I was recently reading Bruce Feiler’s Life is in the Transitions in preparation for book club this week (People asked for a focus on navigating transitions. You should come!) and experienced a helpful reset of expectations courtesy of his research into 225 American life stories.
Feiler is the person who coined the term “lifequakes” to describe forceful bursts of change in our lives that lead to upheaval, transition and renewal. He contrasts these with “disruptors” that are milder and more frequent, but suggests that a pileup of disruptors can form a lifequake. Here’s what he found:
- The average American adult experiences 30 to 40 disruptors in their life. These include, for example, a change in relationship status, the death of a loved one, losing a job, a personal injury — he identifies 52 of them. That means we experience a disruptor every 12 to 18 months.
- People experience three to five lifequakes in their adult lives.
- 75% of people describe these lifequakes as an “autobiographical occasion that caused them to reimagine who they are.”

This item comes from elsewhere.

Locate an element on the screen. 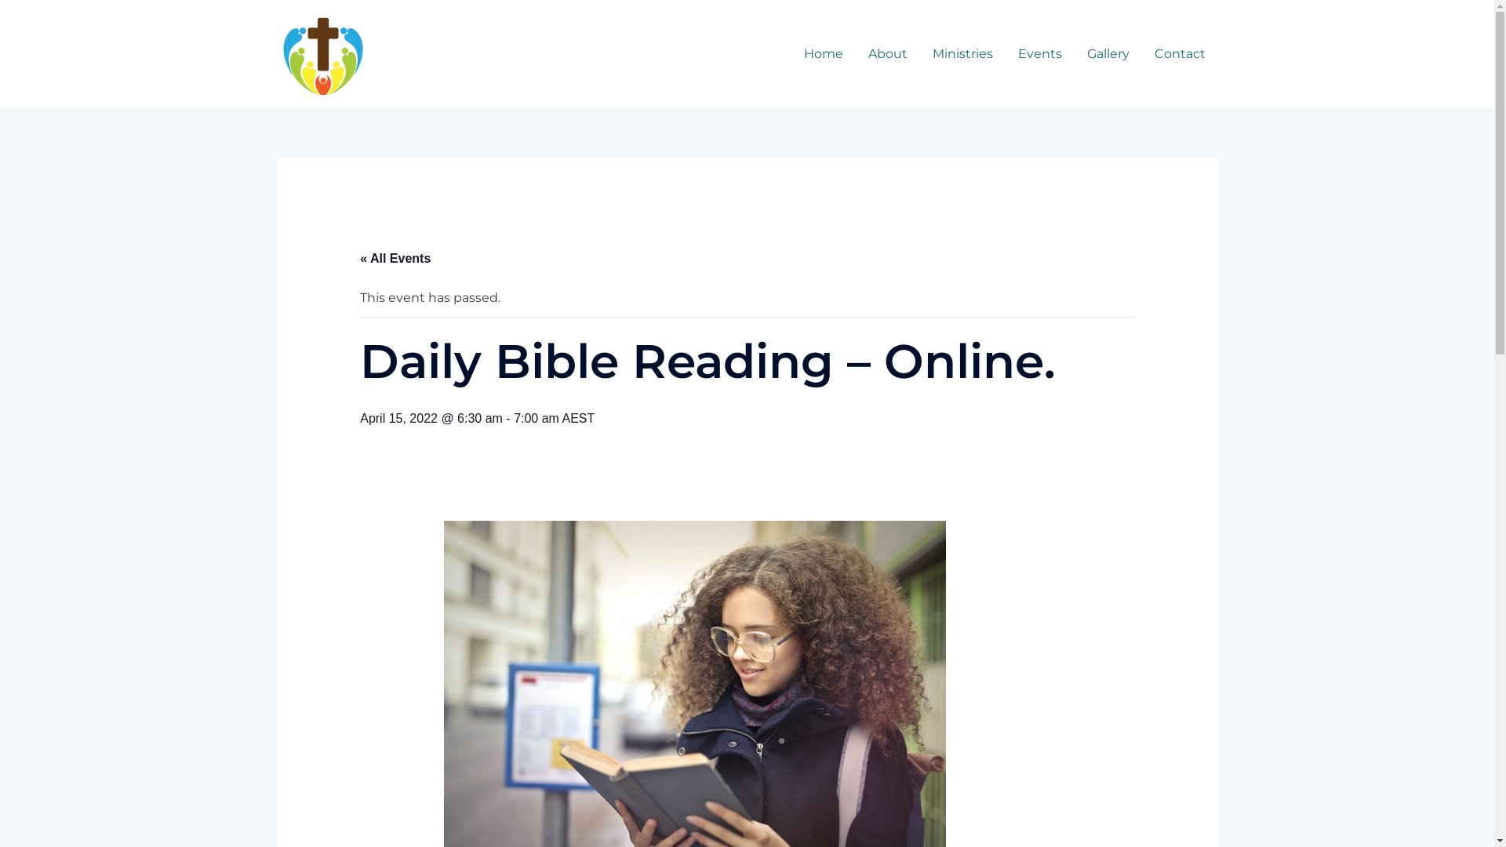 The image size is (1506, 847). 'About' is located at coordinates (887, 53).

- A lifequake is not a “midlife crisis” — they are spread out across the lifespan (and there is very little evidence supporting midlife crises anyway)
- 87% of lifequakes are personal (vs. collective) and 57% are involuntary — roughly 50% are both.
- Lifequakes last an average of five years. 75% of people report them lasting four years or more. We therefore spend roughly half of our lives dealing with them.
If you are in the midst of a big transition and it feels like it is taking you a good long while to figure it out, read that again. Lifequakes last an average of five years and we spend roughly half our adult lives dealing with them.
What you are going through is normal. Life is in the transitions. Thankfully, there are tools that help us build our skills in this area — more on that next week.
But while you’re here: I suspect that organizations experience similar patterns…so these skills are not just relevant at an individual level, but at a corporate one as well.